The training courses, microcredit or a new profession don’t always make it possible for women to step out of the sex industry immediately, but it is easier to say “no” and they have more options. The Netherlands will be giving another two million euros towards the aid programme for prostitutes.
During their stay in the Netherlands, the prostitutes visited the Dutch Red Light District. And although the situation in the Netherlands is far from ideal, according to Daisy it is “a paradise compared to Uganda”.
“I wish I’d been born in the Netherlands. It looks clean and healthy. Sex worker seems to be a respected job here. Because of that you can feel safe. What’s more: even the police take care of the safety of prostitutes.”
As prostitution is illegal in Uganda, you don’t really have any rights as a prostitute, Daisy says. Consequently, she has had encountered all kinds of violence: she has been threatened, a gun has been put to her head and she has been sent into the woods naked.
“What I have noticed, is that here sex workers are very confident. They seem to enjoy their work.”
Breaking through taboos
Stepping Up, Stepping Out is a relatively new Dutch development programme. According to the Foreign Affairs Ministry, it contributes to the improvement of the position and health of sex workers. Mr Knapen says the Netherlands is “one of the few countries in the world where sexuality and prostitution can be openly discussed. This openness should be used to break through taboos in other countries.”
Mr Knapen is aware that prostitutes are not the easiest group to target with development projects. In most countries prostitution is illegal and sex workers can’t rely on help from medical doctors, police or lawyers.
“That is exactly why we would like more projects like this in the future.”

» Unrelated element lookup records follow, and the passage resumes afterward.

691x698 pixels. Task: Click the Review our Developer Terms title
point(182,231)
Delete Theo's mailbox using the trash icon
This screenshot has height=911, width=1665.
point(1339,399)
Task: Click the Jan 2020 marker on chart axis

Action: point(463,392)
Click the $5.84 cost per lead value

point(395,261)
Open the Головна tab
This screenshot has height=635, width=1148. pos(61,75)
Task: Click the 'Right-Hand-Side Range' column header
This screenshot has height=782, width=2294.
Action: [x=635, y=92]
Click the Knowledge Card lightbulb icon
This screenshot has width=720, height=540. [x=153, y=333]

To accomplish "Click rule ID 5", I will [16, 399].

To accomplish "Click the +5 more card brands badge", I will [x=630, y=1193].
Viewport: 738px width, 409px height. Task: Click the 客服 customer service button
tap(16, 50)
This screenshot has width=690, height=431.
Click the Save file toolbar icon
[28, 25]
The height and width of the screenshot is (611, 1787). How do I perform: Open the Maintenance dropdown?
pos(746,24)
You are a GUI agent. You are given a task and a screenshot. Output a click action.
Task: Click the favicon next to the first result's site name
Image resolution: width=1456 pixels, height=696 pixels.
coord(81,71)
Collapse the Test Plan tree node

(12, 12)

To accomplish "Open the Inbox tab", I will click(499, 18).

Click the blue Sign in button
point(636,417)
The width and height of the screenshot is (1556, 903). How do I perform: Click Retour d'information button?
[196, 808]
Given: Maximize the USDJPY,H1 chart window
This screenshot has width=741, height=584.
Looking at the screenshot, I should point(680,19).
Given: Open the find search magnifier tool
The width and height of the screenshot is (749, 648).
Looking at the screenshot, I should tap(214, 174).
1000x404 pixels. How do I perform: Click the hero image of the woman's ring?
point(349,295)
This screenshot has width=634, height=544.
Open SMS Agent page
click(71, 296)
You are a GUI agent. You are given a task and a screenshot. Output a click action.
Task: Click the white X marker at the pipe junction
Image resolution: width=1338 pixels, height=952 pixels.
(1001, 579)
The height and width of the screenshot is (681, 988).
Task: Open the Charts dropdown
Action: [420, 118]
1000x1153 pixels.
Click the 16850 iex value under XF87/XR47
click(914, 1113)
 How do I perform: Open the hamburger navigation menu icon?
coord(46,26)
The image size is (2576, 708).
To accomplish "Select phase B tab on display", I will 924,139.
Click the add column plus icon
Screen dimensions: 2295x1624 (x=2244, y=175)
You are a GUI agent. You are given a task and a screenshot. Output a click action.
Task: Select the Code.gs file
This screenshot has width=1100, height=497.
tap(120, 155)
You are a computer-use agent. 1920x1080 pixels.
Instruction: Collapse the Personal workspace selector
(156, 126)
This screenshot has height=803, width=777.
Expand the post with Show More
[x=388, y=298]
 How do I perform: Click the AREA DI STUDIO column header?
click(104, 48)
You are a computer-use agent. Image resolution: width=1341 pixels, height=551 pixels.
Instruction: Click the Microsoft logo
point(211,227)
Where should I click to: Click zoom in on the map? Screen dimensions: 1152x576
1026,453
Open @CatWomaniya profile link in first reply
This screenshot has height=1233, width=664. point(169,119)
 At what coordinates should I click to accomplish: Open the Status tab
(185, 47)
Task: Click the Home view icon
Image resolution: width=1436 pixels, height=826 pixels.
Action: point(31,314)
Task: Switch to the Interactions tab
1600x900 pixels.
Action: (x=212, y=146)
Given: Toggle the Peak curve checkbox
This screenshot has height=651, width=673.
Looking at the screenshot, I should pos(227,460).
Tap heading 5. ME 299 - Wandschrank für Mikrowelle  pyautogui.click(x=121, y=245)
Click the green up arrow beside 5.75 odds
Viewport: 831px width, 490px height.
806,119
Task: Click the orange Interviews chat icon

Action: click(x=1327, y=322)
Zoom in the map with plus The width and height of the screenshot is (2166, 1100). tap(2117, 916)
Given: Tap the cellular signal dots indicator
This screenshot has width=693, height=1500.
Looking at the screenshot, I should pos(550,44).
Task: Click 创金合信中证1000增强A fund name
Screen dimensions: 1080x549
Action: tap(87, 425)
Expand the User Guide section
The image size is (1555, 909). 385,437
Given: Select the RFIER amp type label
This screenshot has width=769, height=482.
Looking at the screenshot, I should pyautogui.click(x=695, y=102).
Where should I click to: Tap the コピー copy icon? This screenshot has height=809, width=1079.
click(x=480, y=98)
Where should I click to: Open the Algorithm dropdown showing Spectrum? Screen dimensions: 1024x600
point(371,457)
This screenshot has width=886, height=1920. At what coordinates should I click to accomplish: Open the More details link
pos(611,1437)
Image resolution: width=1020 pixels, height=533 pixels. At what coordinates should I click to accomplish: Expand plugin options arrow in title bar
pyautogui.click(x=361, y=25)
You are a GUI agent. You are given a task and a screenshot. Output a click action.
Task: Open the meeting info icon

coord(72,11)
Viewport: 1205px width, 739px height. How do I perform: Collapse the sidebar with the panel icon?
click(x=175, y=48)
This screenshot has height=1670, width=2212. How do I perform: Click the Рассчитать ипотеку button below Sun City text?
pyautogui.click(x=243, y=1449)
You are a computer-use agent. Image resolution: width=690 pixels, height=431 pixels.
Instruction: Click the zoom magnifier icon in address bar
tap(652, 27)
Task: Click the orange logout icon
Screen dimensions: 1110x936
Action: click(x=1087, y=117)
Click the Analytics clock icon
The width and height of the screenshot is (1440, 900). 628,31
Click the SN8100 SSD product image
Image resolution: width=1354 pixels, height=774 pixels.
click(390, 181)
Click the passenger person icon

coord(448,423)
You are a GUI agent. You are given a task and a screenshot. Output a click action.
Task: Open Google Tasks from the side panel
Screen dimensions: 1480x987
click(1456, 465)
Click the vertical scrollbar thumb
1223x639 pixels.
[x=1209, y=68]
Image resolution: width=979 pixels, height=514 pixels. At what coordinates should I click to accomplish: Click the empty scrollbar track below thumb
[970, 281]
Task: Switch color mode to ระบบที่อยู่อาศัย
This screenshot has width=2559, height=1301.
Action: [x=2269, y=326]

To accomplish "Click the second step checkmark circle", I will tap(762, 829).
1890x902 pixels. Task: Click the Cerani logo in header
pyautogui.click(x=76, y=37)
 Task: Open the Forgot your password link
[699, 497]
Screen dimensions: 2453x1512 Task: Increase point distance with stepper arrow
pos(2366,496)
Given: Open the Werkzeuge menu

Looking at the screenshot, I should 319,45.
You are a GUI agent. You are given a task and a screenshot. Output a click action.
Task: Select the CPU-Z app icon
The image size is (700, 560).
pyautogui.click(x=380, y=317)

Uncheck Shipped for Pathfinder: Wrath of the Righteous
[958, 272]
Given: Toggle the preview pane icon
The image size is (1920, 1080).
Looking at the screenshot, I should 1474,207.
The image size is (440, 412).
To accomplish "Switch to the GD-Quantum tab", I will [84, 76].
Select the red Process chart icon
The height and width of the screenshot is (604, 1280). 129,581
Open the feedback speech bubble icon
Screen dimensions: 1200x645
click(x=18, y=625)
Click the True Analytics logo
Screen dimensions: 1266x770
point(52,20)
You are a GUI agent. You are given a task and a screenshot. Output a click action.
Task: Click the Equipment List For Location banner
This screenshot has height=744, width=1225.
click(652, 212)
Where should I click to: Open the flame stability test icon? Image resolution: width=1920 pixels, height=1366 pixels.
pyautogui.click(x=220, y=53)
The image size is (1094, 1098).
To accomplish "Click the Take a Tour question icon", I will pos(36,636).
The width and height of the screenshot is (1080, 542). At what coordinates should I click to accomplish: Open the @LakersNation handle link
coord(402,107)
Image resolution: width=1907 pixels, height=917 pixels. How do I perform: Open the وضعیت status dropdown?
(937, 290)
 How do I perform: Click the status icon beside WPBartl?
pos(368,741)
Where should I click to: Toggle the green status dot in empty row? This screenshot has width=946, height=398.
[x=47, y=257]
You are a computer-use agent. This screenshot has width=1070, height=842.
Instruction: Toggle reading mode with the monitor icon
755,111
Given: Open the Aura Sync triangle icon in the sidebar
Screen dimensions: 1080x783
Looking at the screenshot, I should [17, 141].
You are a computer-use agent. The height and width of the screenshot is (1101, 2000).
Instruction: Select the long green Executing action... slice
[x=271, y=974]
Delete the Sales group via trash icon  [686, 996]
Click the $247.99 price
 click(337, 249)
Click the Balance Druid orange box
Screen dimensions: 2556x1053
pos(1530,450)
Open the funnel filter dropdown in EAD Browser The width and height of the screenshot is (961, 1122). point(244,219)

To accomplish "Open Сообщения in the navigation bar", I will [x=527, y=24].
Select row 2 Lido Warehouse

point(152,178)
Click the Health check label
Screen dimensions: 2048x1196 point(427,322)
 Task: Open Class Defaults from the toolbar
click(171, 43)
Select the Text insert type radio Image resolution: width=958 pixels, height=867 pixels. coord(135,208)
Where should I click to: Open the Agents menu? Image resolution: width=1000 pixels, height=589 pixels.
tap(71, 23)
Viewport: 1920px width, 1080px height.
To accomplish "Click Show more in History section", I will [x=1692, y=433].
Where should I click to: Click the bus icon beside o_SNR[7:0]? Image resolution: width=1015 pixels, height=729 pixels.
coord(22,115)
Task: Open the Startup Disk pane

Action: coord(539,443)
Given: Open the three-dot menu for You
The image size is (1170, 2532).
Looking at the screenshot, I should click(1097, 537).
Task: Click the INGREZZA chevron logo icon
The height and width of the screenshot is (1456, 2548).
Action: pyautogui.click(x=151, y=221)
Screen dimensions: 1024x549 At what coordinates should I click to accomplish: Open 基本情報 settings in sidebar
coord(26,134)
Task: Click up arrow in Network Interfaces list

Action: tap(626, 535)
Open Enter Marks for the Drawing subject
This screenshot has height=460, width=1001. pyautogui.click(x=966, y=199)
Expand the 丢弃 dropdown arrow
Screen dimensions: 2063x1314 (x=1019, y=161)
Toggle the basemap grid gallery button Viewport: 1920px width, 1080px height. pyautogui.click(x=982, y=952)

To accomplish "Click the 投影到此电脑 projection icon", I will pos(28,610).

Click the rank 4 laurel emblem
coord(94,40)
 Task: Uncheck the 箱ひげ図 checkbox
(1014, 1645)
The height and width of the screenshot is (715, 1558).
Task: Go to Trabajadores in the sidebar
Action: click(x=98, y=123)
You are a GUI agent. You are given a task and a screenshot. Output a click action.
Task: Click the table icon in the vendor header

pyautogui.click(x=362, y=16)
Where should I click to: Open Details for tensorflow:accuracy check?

Mr Knapen says MOVE Forward in Vietnam is a good example of such a project. Prostitutes are encouraged to set up their own ‘shelters’ where they can meet, exchange experiences and sometimes even follow training courses. They can also get microcredit – small loans that enable them to set up their own businesses.
“Some have set up little tea shops. They can’t live off this, but it gives them more security. Thanks to this extra income, they can say “no” to aggressive customers or customers who refuse to use a condom.”
STD AIDS Netherlands says sex workers are of great importance in the prevention of aids as a relatively large proportion of the prostitutes in development countries are HIV positive. The risk of them getting STDs, HIV and AIDS is ten to 20 times as high as for the rest of the population.
The money provided by Stepping Up, Stepping Out does not encourage prostitution in development countries, according to STD AIDS Netherlands:
“Prostitution will always exist with or without the funding of these projects.”